Thursday, April 10, 2008

Saravana Bhavan, Mississauga


In some cuisines, dishes are ways of cooking things. A coq au vin indicates how the chicken is cooked and presented. Coq au vin tastes different wherever you get it, reflecting the chicken you use, the wine, the amount of salt, the kind of bacon, and so on. Even with bread making, a name indicates a process, not a product. Brioche is an eggy bread that feels somewhat crisp in the mouth. Can you predict anything else? No: Brioche is made from different flour/egg/milk proportions.

In other cuisines, dishes are quite rigidly prepared and presented, so you know exactly how they are going to look and taste. Italian cuisine is more in this direction than French: German noodles are not recognized as a version of pasta. Pasta can't cooked too soft. It must be made from hard durum flour; it must be al dente. A ragu bolognese must taste of carrots, celery, and onion; the meat must be cooked in milk.

Still, there is room for variation even within these rigid rules.
A pasta carbonara isn't ruined because the combination of cheeses is wrong, or the kind of bacon.

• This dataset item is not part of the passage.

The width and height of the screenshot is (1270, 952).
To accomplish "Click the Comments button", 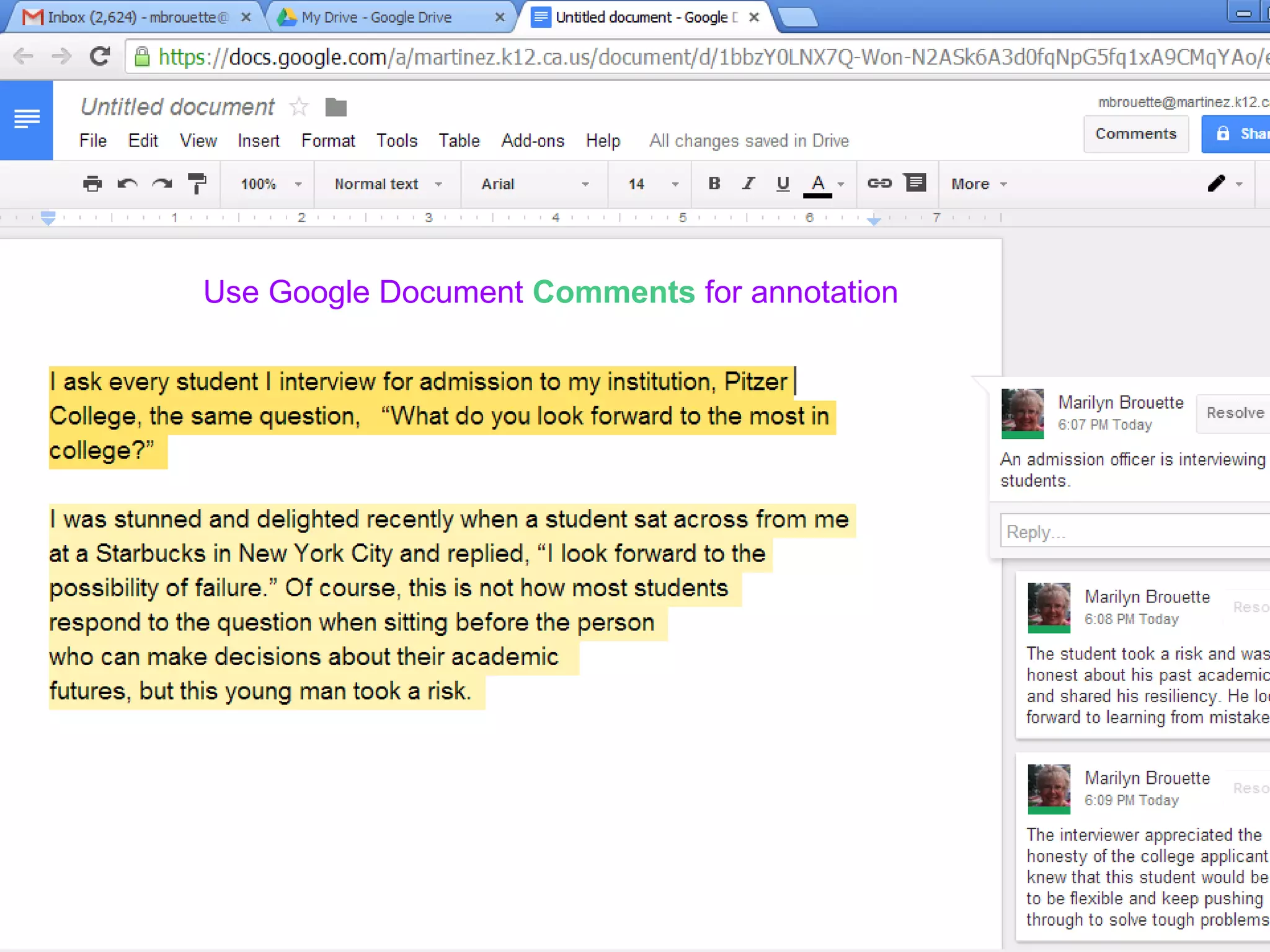I will (x=1135, y=134).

South Indian vegetarian cuisine leans much more to the predictable end of things than does French, or even Italian. A dosa is not merely a crepe made of rice flour: it must taste and look the same wherever you get it; similarly an idli, or sambaar, or rasam. You do not make a coriander chutney out of parsley, or a rasam out of limes. (The great mathematician Ramanujan died of lead poisoning, says David Leavitt in his racy novel The Indian Clerk, because when he was at Trinity College in Cambridge, he cooked rasam in a leaden pot. But his broken heart probably got him first, because he could not get tamarind in England and had to substitute lemon. Ugh!)

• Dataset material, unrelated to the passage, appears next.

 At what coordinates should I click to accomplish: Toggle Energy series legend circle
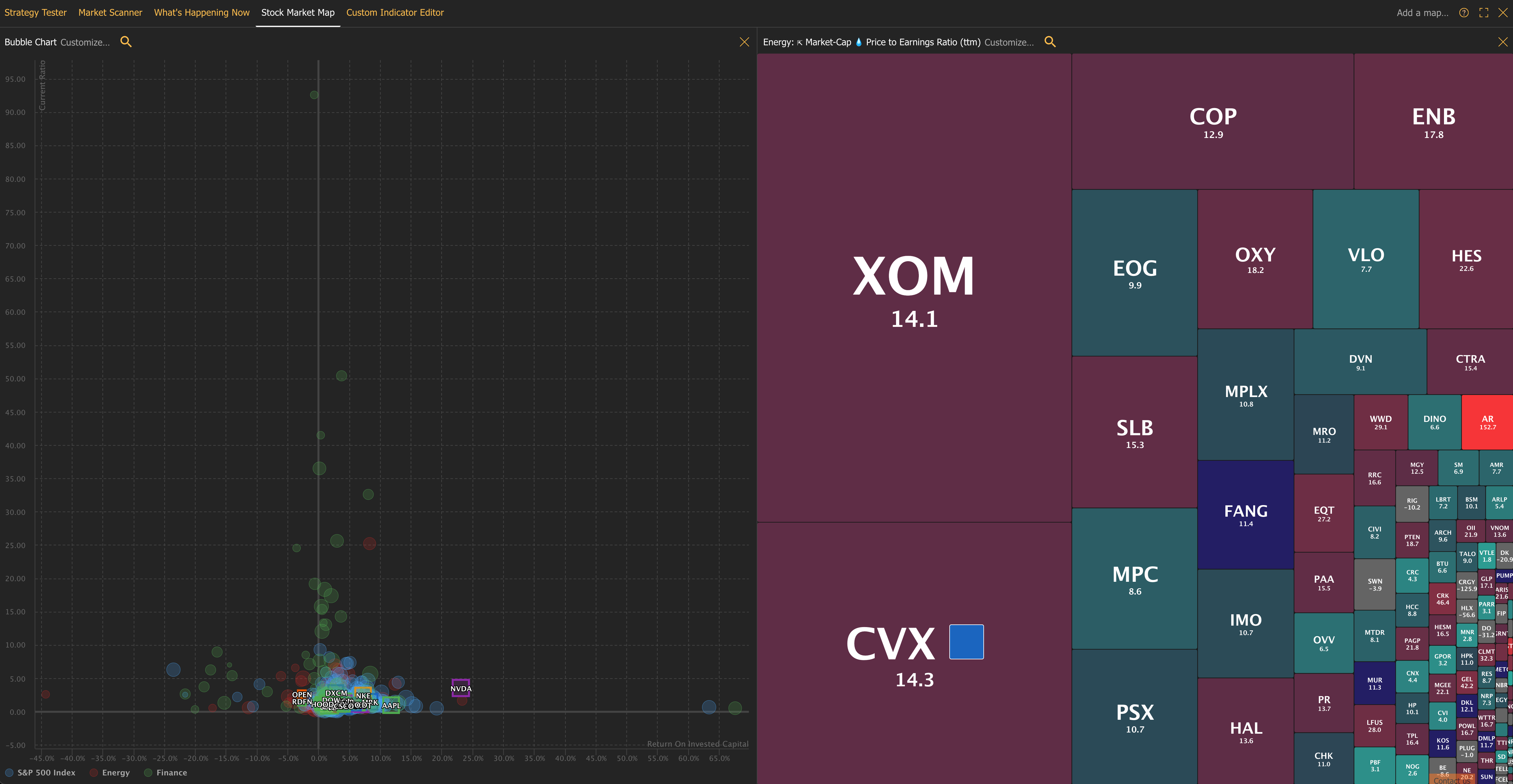coord(94,772)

Saravana Bhavan (apparently misspelled on the sign outside) is a restaurant at Hurontario and Eglinton in Mississauga. It is tucked away next to the Toys R Us. It has an authentically Tamilian feel, with fluorescent lighting -- which, in India, would have taken the form of naked tube lamps. The waiters have beautiful and authentic Tamilian Brahmin manners: reserved though attentive; nicely spoken but not smarmy.



Tamilian cuisine is unique, even in India. The dosa is its best known product: a thin crepe made from rice and urad dal. Not so famous, but equally deserving of attention, is the idli, a steamed cake made of a similar batter. At Saravana Bhavan, these things are served in the right way -- you don't drink or eat from anything that isn't made of metal -- and they taste just right. The dosas are exactly as you would get them in Madras (or Chennai), and the paper dosa is the especially crisp version. Some small criticisms: the filling in the masala dosa is a little too heavy on onions; the tomato chutney is a little too sweet.

Now, let's speak about sambar. According to Wikipedia: "Sambar is essentially a pea and vegetable stew or chowder based on a broth made with tamarind and toomar dal." True, I am sure, but the important point is that it has to taste (almost) exactly like a sambar, and at Saravana Bhavan, it does.

Finally rasam. This is a spicy lentil and tamarind "soup" -- lots of black pepper that hits you at the back of the throat. At Saravana Bhavan, I am tempted to say: it is divine. This is not high cuisine. Not everything that is truly delicious is. And it tastes very much like what I encountered at my mother's table. (Poor Ramanujan!)